In J.M. Barrie’s original play and novel about Peter Pan, Wendy Darling flies away not to have adventures along with the boys, but to keep house and mother them – to darn their clothes, do their cooking and tuck them in bed at night. In other words, Wendy wasn’t there for a thrilling extension of her own childhood, but to prop up the childhoods of the boys, which makes you wonder why she bothered to leave her Victorian home at all. Benh Zeitlin’s Wendy isn’t the first film to suggest Barrie’s vision of girlhood was a pretty raw deal. But the director’s revisionist take is appealing and at times moving, the film’s jagged construction working both for and against it.

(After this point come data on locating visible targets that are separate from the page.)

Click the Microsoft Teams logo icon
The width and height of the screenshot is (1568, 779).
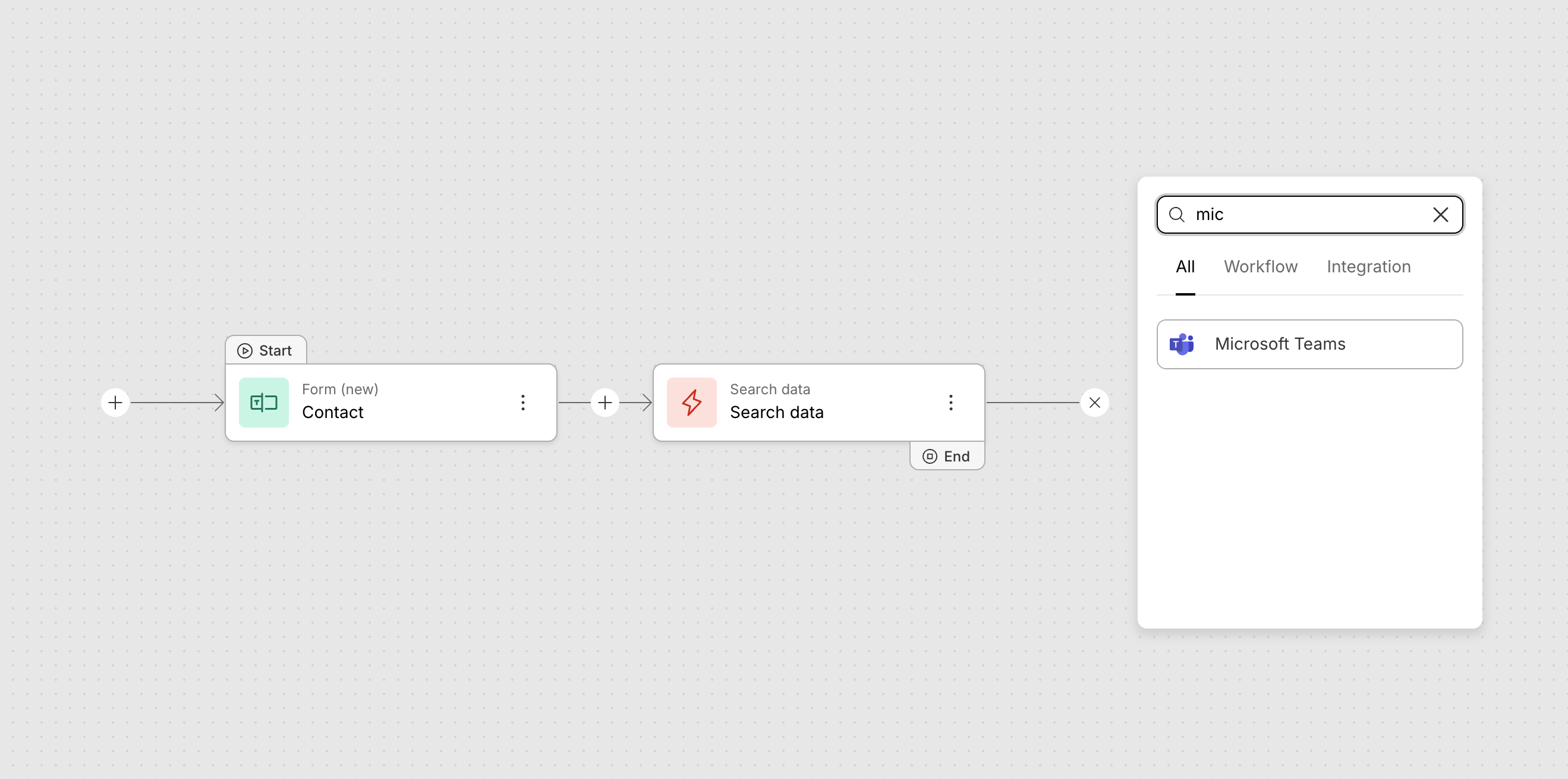tap(1182, 344)
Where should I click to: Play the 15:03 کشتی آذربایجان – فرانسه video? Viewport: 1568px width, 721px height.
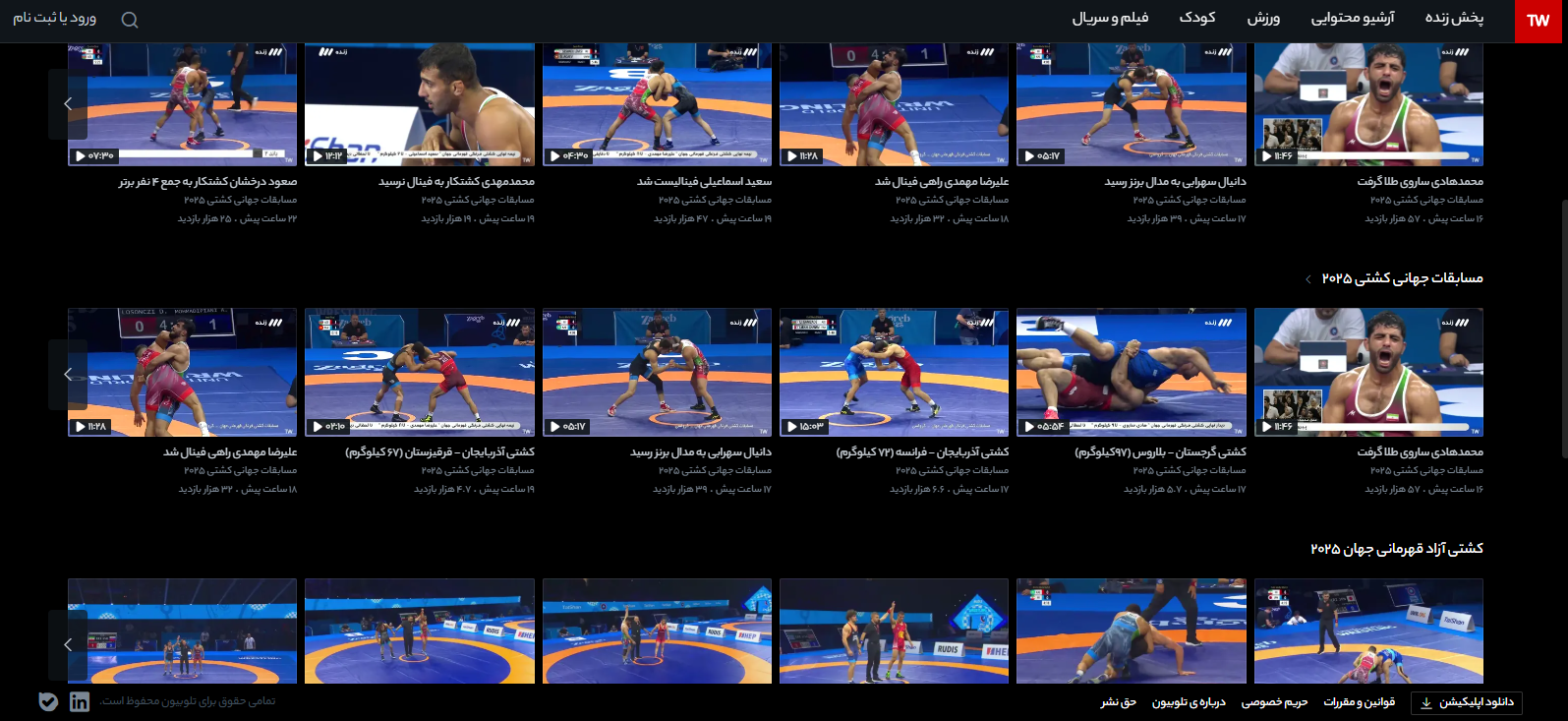(x=894, y=373)
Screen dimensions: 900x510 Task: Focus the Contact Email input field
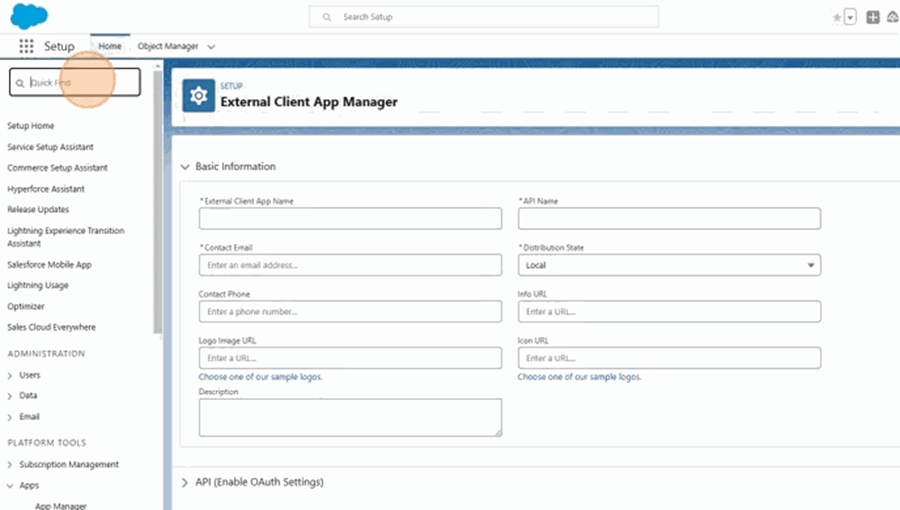[x=350, y=265]
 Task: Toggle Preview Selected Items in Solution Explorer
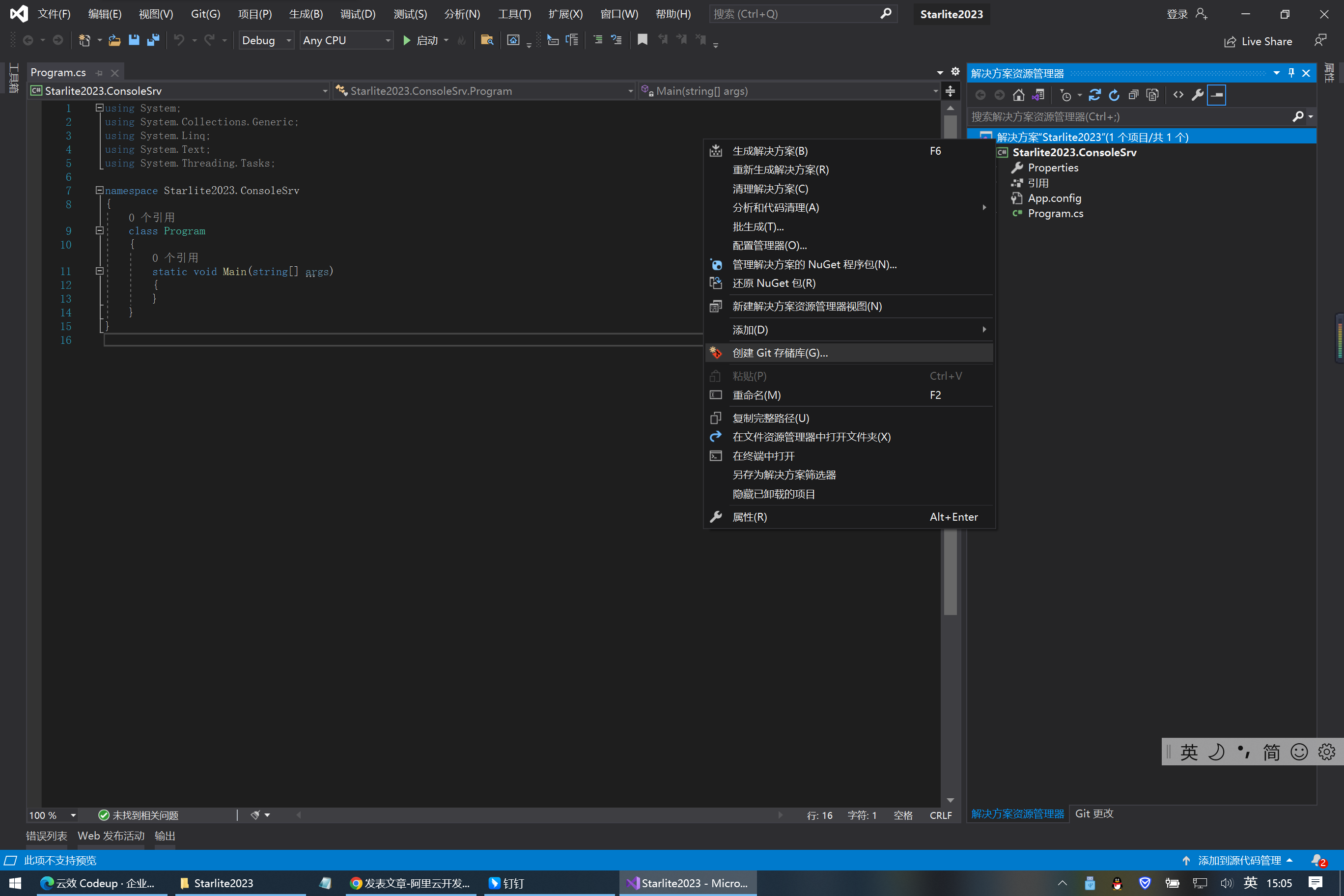(1217, 94)
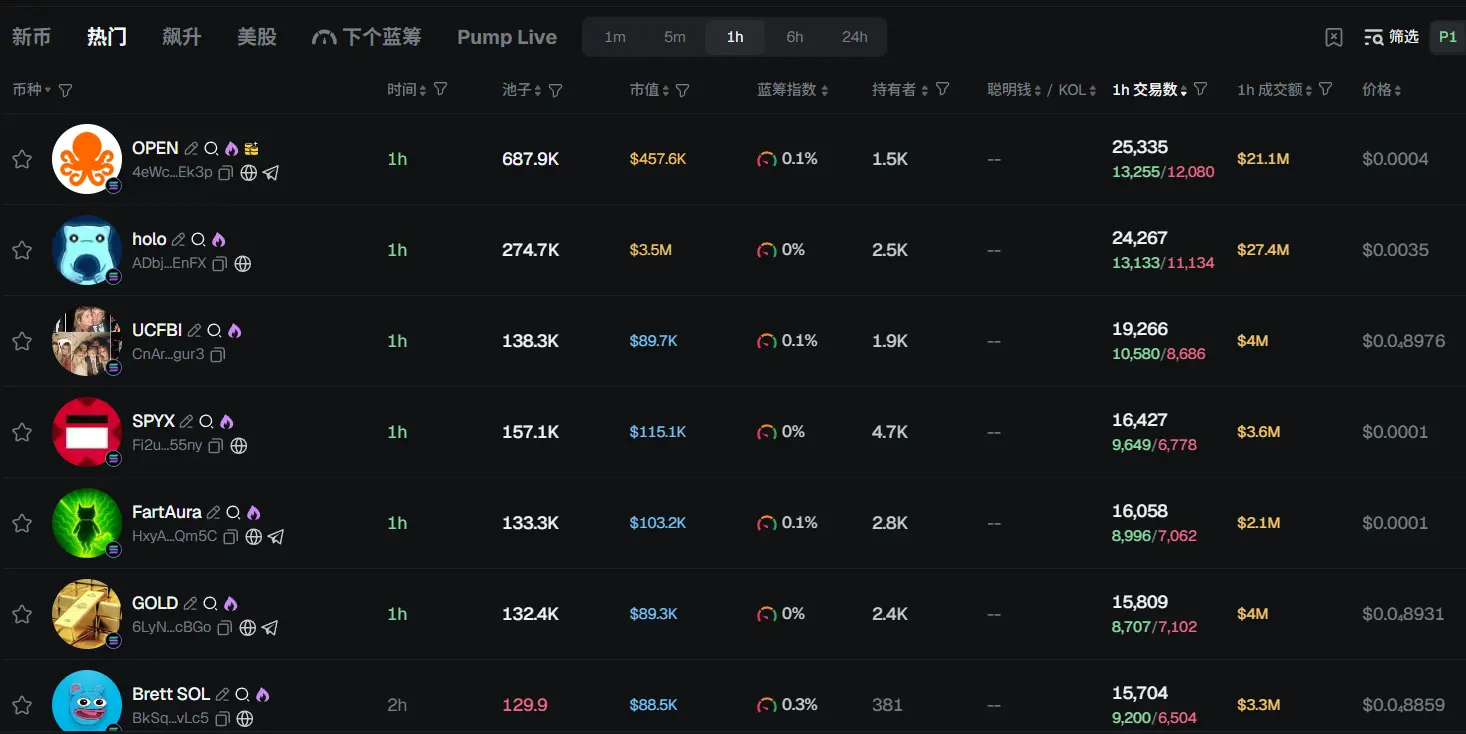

As played by Devin France, this Wendy Darling is daring as well as kind, a partner and even a leader. Her mother runs a hash house only a metre or two away from the freight-train tracks, and Wendy daydreams of travel and exploits. One night the train stops briefly, and an impish little boy (Yashua Mack) waves Wendy and her twin brothers (Gavin and Gage Naquin) aboard. Their new guide is, of course, Peter, and the train takes them away to a volcanic island powered by a mystical, incandescent undersea creature that Peter and his friends call ‘Mother’.
From there, the adventures and the dangers grow, encompassing not just the traditional fear of growing up, but also a melancholy and unexpected origin story for Captain Hook. The story feels ramshackle, some of the choices unnecessarily grim. The film is deeply sentimental, not in a treacly sense, but in the piercing, bad-things-can-and-do-happen way familiar from MGM’s old family fare and the early Disney movies that traumatised us all. (There are scenes that will be too much for sensitive younger children.)
While the plot sways and swerves, other aspects – like Dan Romer’s enticing score – help anchor it. Wendy was shot on 16mm film, resulting in a warmth and depth to the palette so beautiful I didn’t mind an up-close handheld camera style that drives me crazy in other contexts. Zeitlin loves the faces of his child actors, their haunting eyes and the nuances of their expressions, emotions shown even in a shot that takes in just a sliver of profile.
The film was at least seven years in the making after Zeitlin’s celebrated 2012 debut, Beasts of the Southern Wild. Released in the US in early 2020, it promptly disappeared, done in by decidedly mixed reviews and the pandemic. Perhaps this strange and highly personal movie will find a better reception in the country that first gave life to Peter Pan.